According to survey results published in Schizophrenia Bulletin, the majority of patients receiving antipsychotic medications endorsed significant negative effects. Investigators at the department of psychology, University of East London in the United Kingdom created the Experiences of Antidepressants and Antipsychotic Medication Survey, which was administered online to users around the world.

Patients older than 18 years, recruited by social media advertisements and snowball sampling, had to meet the eligibility criteria, including past or current use of antipsychotics and not being a psychiatric hospital inpatient. The survey asked patients (N=650; mean age, 43.0±13.07 years; 71% women) to describe the role of antipsychotics in their treatment and their experiences with them via open-ended questions. The respondents were mainly from the United States (25.1%), Australia (24.5%), and the United Kingdom (22.6%), although 29 countries were represented. The most common diagnoses were schizophrenia or other psychotic disorders (34.5%), bipolar disorders (21.5%), and depressive disorders (21.1%).

Responses were read by investigators and scored on a Likert scale, from 1 “extremely positive” to 7 “extremely negative.” To identify common themes, 2 independent researchers conducted thematic analyses. Reliability was high, with 2 blinded investigators selecting the same score the majority of the time for the Overall Antipsychotic Rating (OAR; κ =.94).

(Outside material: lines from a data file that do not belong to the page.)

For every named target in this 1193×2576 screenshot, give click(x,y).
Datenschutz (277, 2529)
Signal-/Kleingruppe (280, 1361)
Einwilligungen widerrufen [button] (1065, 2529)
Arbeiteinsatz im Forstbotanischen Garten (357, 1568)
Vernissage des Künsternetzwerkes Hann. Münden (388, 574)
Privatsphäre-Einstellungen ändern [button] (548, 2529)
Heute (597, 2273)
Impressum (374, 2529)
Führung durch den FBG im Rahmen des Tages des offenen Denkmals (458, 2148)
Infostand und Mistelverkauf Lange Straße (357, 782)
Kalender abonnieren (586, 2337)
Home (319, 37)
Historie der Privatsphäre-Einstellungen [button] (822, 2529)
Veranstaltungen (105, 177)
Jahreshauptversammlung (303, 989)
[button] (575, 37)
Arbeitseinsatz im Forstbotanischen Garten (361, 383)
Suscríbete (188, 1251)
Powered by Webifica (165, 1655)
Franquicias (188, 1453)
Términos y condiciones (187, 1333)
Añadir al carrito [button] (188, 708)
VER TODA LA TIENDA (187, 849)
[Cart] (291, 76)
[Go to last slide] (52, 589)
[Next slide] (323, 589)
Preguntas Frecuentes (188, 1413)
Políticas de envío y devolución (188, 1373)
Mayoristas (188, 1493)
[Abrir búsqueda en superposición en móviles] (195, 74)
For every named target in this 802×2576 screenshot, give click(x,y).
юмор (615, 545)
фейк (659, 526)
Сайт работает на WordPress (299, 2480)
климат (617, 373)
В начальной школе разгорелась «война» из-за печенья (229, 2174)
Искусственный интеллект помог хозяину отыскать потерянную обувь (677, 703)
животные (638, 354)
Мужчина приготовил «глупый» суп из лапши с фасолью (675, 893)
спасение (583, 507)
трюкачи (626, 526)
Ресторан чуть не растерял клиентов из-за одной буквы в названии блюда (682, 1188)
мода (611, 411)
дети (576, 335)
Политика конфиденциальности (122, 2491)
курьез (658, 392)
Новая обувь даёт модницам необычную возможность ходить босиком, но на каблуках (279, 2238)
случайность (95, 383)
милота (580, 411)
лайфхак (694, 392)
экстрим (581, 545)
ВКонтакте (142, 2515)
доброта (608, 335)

Roughly two-thirds of patients categorized their experience with antipsychotics as more negative than positive and 34.9% endorsed an “extremely negative” experience. Less than a quarter (22.1%) reported largely positive experiences. Whereas 44.5% of respondents found medications unhelpful and 56.0% felt their quality of life was worse, 40.1% reported that medications were helpful and 34.9% declared improvements in quality of life. The mean OAR score was 2.83±1.93, indicating primarily negative experiences, and older patients were more likely to endorse negative scores (P =.001). Patients with a diagnosis on the schizophrenia spectrum reported more negative scores (P =.004). However, the majority of patients without schizophrenia (63.3%) also endorsed more negative than positive experiences.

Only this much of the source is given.